RECORDS SHOWN:
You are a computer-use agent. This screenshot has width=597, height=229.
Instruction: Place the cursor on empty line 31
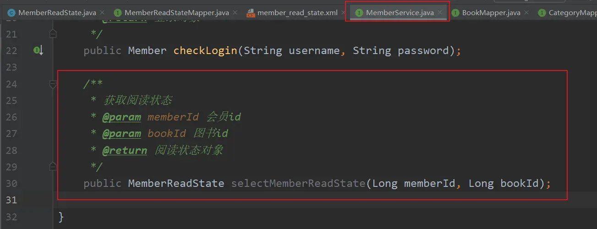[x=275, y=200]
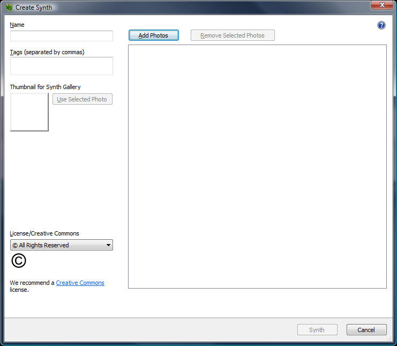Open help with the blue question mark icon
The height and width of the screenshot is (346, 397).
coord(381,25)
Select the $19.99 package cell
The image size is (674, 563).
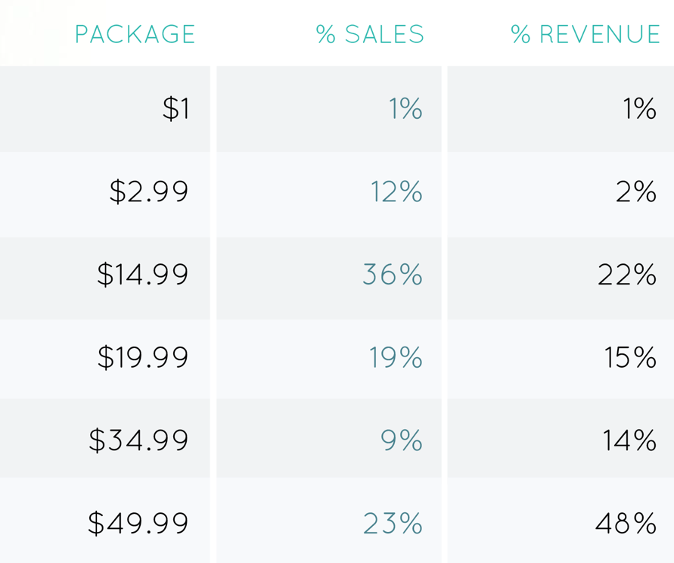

---

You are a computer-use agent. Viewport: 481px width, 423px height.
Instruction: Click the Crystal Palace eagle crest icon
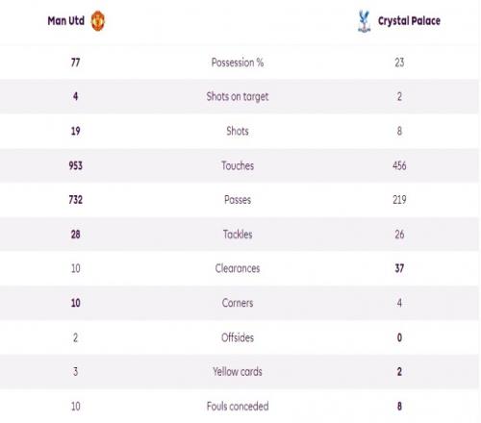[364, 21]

PROBLEM DESCRIPTION:
In the records above, collect each line with "agent".

YOUR RESPONSE:
You are a computer-use agent. This screenshot has width=597, height=229.
You are a computer-use agent. Viewport: 481px width, 423px height.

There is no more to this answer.